Je me promène en tour de camp ; tout est délicieusement calme, il n’y a personne : tout le monde est dans les baraques ou sur la grande allée. Dans la matinée, bruits non confirmés d’occupation de St Pölten[4] et même de Krems. Officiellement Vienne est aux ¾ encerclé, le Danube est atteint à l’Ouest de Vienne à Klosterneuburg[5]. La Morava franchie. Cela se rapproche de chez nous.

Ce matin on apprend une nouvelle destination en cas d’évacuation du camp : Kratzen[6], dans la direction de Gmünd, à 61 km au Nord-Ouest d’ici, à faire par étapes de 15 km par jour. Possibilité d’emporter bagages et vivres (longtemps on avait craint d’être traités comme certains camps évacués, qui n’ont paraît-il rien pu emporter que quelques affaires de toilette).

9 Avril : L’atmosphère est de nouveau moins au départ : difficultés de ravitaillement en cours de route, de logement à l’étape, déchet considérable, et surtout encombrement des routes. Comme ravitaillement journalier on nous promet : 400 g de pain, 150 g de marmelade, et du café. C’est copieux !

Pourtant les préparatifs continuent : la mode est maintenant surtout aux petits chariots et aux exercices de marche avec chargement complet dans la prairie. Le calme continue. Quelques réfugiés, des éléments de la division hongroise (et non roumaine !) désarmée. On entend le canon au loin. Pas d’avions, sauf quelques allemands, mais alerte dans la nuit, et chapelet de bombes dans la nuit d’hier à aujourd’hui sur Kaufholz. Nombreuses pannes d’eau, ce qui empêche la cuisine de fonctionner normalement. Le pain n’est pas arrivé. On distribue des pommes de terre.

La Morava et le Danube sont franchis en force. Comme bobard : le camp serait coupé de Vienne. Le moral des gardiens est à la panique. Comme depuis quelques jours presque tout le camp mange à sa faim, on se sent revivre, l’atmosphère est gaie, c’est le jour et la nuit avec la situation d’il y a quinze jours.

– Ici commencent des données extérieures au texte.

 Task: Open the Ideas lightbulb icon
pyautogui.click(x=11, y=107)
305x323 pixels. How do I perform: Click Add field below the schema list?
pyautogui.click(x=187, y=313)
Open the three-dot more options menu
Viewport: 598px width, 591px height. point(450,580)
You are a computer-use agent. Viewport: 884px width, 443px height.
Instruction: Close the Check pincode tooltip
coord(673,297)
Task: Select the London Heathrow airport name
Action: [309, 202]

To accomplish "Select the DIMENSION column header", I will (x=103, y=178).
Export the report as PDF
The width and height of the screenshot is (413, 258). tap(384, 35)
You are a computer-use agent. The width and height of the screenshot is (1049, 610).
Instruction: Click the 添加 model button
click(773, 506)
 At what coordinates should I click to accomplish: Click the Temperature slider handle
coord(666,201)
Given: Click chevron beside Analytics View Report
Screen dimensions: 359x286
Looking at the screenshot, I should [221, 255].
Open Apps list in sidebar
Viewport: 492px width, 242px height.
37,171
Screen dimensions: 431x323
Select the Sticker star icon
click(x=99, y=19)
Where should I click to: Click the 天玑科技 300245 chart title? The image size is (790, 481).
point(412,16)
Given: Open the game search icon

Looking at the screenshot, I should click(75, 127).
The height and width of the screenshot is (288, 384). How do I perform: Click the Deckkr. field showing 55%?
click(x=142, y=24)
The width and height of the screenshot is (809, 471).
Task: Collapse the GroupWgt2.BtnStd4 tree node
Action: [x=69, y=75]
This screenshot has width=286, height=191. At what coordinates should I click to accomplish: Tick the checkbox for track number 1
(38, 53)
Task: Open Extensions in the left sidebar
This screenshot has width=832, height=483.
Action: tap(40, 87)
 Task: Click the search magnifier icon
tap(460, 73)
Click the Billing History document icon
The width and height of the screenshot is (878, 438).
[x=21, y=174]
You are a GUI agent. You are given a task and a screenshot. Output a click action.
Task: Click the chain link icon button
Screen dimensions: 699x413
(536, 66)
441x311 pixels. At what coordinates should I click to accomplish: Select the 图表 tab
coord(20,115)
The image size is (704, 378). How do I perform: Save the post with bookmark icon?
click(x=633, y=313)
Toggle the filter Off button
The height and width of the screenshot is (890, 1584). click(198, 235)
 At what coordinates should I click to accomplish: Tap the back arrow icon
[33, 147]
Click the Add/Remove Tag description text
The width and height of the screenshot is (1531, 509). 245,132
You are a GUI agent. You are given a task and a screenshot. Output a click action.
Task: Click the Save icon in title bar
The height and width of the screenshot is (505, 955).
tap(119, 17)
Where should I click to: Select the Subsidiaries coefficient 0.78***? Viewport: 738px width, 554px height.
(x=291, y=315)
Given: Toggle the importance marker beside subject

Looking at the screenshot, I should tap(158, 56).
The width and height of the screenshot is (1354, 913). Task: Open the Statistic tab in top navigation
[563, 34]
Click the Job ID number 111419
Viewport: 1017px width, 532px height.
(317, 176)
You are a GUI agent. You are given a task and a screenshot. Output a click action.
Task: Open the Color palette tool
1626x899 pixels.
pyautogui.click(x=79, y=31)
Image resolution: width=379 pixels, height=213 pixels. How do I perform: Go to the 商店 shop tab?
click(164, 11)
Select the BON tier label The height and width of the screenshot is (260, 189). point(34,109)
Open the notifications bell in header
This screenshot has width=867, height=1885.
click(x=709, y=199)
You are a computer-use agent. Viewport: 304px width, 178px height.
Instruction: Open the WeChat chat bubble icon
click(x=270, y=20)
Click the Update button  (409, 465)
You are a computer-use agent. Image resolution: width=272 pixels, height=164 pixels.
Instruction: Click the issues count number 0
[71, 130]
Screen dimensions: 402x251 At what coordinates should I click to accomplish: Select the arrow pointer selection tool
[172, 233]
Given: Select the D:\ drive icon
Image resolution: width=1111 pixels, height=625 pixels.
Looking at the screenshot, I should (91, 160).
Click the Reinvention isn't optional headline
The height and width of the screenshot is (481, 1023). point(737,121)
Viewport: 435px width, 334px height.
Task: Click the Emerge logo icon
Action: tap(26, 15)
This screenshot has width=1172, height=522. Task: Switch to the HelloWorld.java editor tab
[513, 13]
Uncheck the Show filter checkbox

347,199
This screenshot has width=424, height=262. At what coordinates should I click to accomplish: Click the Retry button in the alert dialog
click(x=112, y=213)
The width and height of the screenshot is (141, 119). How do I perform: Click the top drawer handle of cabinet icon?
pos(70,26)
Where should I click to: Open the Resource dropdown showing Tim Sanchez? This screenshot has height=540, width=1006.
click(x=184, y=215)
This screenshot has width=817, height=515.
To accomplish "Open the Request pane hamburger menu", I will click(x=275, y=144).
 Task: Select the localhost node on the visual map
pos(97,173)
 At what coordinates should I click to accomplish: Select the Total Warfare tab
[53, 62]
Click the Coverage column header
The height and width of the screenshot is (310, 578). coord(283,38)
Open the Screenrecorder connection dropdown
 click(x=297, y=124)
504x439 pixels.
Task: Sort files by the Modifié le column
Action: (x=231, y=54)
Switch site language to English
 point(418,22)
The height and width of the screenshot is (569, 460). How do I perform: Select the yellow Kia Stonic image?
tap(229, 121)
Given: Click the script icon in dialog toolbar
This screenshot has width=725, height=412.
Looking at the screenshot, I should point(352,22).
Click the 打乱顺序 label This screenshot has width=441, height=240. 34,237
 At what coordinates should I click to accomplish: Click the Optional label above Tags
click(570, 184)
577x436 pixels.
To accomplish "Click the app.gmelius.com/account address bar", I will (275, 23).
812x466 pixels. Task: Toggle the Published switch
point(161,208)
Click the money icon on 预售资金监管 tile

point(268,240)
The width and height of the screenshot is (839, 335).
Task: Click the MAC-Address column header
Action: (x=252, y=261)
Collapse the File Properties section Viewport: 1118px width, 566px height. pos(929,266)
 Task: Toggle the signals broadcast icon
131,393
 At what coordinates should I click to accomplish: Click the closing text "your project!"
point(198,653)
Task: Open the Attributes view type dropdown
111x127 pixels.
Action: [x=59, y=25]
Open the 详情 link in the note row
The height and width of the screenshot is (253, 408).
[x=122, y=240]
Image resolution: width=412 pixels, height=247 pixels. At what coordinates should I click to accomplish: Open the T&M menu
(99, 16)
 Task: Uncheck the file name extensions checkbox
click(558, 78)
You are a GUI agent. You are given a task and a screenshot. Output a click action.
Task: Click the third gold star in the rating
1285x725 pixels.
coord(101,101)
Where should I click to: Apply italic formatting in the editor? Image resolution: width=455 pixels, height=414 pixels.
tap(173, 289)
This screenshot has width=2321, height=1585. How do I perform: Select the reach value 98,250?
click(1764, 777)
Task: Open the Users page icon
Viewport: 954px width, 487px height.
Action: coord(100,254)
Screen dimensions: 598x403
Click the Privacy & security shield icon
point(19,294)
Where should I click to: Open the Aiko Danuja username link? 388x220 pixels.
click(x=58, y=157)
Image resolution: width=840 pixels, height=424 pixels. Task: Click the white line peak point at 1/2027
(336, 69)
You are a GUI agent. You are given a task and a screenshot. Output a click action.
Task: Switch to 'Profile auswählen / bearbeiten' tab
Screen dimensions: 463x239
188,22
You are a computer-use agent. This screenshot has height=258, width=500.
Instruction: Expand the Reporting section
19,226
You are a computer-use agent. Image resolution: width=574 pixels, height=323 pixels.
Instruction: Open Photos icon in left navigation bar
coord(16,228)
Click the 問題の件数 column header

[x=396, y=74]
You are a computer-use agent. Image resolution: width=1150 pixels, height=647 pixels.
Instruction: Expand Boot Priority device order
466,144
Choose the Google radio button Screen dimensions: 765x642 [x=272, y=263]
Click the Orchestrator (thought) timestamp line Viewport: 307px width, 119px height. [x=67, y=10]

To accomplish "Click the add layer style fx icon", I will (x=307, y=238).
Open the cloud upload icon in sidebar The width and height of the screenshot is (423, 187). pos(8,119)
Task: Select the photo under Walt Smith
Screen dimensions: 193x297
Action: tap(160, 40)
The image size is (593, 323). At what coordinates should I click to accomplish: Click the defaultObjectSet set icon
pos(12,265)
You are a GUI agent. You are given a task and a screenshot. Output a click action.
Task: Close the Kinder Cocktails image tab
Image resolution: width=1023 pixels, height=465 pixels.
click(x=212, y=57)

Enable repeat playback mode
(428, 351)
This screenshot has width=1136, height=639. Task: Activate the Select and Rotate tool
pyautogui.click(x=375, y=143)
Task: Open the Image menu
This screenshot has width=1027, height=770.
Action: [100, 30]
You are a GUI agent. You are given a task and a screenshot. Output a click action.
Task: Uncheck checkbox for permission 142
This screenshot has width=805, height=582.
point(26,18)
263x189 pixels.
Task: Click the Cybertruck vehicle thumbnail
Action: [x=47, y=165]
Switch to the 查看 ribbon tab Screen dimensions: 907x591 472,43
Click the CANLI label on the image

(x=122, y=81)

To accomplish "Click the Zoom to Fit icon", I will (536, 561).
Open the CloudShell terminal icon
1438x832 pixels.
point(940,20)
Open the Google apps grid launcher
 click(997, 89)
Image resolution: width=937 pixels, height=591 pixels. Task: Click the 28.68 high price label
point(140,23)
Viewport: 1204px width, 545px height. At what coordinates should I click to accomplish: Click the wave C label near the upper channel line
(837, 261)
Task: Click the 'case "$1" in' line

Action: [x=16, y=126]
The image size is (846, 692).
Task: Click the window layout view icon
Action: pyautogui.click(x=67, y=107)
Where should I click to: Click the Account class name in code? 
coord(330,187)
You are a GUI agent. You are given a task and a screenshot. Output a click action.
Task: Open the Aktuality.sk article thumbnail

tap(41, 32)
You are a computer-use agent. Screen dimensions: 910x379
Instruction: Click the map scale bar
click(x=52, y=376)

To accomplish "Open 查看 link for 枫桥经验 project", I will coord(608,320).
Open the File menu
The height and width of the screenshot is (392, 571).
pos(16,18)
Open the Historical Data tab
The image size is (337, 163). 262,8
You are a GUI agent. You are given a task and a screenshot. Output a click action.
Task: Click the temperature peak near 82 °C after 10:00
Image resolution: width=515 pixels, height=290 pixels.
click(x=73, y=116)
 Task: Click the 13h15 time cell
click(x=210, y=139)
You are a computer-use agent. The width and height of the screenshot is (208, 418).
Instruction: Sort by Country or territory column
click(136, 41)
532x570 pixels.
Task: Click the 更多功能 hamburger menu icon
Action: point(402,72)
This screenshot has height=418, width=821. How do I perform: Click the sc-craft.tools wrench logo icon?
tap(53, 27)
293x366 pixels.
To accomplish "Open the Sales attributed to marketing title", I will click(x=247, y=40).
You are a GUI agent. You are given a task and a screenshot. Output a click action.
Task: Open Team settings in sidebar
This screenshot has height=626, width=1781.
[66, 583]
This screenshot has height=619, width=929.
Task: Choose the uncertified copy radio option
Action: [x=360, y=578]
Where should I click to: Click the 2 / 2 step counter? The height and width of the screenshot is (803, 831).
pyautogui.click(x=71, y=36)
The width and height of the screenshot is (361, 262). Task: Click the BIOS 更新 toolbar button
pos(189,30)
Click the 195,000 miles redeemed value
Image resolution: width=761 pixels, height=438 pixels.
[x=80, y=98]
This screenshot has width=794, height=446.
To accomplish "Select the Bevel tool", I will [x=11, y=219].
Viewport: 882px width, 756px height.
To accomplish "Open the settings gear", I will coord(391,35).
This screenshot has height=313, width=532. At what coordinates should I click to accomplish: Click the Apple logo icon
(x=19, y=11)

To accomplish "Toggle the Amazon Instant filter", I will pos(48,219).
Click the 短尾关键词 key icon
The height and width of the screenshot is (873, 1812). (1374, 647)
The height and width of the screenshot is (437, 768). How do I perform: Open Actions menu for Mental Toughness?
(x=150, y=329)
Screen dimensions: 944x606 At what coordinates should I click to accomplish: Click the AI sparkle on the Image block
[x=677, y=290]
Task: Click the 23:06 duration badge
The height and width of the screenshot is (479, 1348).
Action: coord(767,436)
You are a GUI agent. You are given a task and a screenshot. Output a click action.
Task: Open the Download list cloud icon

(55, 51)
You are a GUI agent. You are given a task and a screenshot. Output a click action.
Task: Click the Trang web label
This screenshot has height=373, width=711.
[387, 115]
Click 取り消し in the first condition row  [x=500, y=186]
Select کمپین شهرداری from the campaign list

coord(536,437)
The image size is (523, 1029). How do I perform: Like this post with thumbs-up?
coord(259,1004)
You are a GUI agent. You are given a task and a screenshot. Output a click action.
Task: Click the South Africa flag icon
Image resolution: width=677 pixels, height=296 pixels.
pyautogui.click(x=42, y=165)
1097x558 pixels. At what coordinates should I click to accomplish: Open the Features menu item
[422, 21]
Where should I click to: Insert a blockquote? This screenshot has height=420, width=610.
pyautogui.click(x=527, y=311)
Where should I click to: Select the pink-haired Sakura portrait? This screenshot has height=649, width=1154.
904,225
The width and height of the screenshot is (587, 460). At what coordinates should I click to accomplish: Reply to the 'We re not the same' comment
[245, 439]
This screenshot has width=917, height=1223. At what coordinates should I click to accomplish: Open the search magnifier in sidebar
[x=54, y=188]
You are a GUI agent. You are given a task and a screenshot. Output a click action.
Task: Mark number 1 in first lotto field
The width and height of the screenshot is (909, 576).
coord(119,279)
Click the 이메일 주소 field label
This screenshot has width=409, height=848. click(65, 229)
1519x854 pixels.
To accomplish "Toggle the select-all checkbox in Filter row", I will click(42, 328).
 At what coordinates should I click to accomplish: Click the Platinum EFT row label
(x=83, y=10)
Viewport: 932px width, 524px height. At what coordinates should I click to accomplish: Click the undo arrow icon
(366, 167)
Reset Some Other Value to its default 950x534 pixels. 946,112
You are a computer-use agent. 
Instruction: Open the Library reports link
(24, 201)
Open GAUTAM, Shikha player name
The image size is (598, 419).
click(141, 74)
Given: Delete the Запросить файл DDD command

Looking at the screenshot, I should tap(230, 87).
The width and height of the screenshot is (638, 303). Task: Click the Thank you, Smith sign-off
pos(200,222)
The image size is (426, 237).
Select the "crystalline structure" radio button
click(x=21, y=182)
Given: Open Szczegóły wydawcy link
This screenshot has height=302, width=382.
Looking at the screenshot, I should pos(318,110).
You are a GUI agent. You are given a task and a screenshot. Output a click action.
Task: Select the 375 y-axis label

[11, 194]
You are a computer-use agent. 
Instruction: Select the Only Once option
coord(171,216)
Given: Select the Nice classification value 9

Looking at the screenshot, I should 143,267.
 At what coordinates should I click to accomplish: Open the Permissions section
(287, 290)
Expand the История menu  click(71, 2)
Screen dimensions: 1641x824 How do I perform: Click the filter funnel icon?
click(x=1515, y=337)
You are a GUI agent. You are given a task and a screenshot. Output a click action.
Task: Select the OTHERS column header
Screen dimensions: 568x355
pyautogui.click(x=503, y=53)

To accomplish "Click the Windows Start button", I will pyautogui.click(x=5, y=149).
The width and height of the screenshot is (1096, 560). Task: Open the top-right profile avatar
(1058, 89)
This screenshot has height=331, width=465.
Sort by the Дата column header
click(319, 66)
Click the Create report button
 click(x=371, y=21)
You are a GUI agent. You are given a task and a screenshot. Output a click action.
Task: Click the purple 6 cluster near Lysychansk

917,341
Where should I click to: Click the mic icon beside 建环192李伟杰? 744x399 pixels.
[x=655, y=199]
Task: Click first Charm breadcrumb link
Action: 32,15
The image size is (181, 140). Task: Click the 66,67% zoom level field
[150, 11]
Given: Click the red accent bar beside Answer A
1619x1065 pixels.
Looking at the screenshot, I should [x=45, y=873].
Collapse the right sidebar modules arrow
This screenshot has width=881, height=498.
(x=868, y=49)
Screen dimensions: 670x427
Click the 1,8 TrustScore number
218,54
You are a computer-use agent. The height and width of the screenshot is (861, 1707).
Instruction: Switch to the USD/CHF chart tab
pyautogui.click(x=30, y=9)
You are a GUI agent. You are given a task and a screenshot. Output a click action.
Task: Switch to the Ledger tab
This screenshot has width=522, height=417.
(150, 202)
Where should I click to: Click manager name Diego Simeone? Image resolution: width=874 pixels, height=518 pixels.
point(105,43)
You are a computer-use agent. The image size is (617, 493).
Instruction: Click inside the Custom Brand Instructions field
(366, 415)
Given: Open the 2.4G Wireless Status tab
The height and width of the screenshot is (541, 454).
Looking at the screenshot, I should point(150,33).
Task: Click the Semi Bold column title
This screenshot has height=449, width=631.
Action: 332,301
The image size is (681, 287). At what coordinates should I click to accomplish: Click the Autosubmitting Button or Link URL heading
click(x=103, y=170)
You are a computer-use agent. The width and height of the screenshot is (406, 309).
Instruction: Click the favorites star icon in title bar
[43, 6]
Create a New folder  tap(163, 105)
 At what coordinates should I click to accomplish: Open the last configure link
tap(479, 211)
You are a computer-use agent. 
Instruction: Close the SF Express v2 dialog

10 Avril : Aucun changement par rapport à hier. Quelques avions allemands, pas d’alerte. Toujours pas de pain, remplacé par une distribution massive ( ! ) de pommes de terre ; pannes d’eau. Nombreuses discussions : Partira-t-on ? Ne partira-t-on pas ? Le Général insiste pour éviter le départ et prescrit que les activités du camp (la bibliothèque) doivent continuer comme si de rien n’était.

Prise de Koenigsberg, Vienne aux ¾ occupé, la Weser franchie en plusieurs points, Hanovre atteint.

11 Avril : Situation inchangée. Chez nos gardiens, l’atmosphère est nettement au départ. Rien n’est prêt en ce qui concerne notre ravitaillement et notre logement, mais ils n’attendraient que l’ordre pour nous mettre en route. Nouvelle date : ce serait pour vendredi 13 (cela tombe bien !)

Toujours pas de pain, remplacé par des pommes de terre. Pas d’eau pendant toute la journée, pannes de courant le soir. Calme.

12 Avril : RAS. Toujours pas d’eau ni de pain ; pommes de terre en remplacement. Le départ ne semble pas être pour demain. L’avalanche de pommes de terre provoque des spectacles nouveaux : les bords des mares sont remplis de gens lavant et brossant !

On parle de nouveau de St Pölten. Officiellement l’Elbe est atteinte, ainsi que le sud de Magdeburg et un point à 110 km de Berlin à l’Ouest.

Pour remplacer le pain on fait griller des pommes de terre en robe sur la plaque de la cuisinière, et on en mange à tous les repas, avec salade, confiture etc.

13 Avril : RAS. 5ème jour sans pain, 4ème sans eau. D’après un tuyau de la cuisine, il ne faut plus s’attendre à toucher du pain, même en cas de déplacement. Peut-être touchera-t-on de la farine !

Beaucoup de véhicules remorqués sur les routes, un camion en traînant deux ou trois autres, par manque d’essence ! Des chevaux attelés à des trains ! Bobard : Krems est évacué.

Prise de Vienne, de Weimar, point à 11 km de Leipzig. Cela continue à marcher très bien, mais nous sommes toujours dans l’incertitude. Pourtant ce soir on signale la prise de Göding, à l’Ouest de la Morava, qui est bien dans notre direction. Mort de Roosevelt.[7]

14 Avril : RAS. Pas de pain, très peu d’eau. Calme complet. Les préoccupations du camp sont moins tournées vers le départ que vers la préparation de pommes de terre, sautées, frites, en robe, au four, et surtout en galette pour remplacer le mieux possible le pain.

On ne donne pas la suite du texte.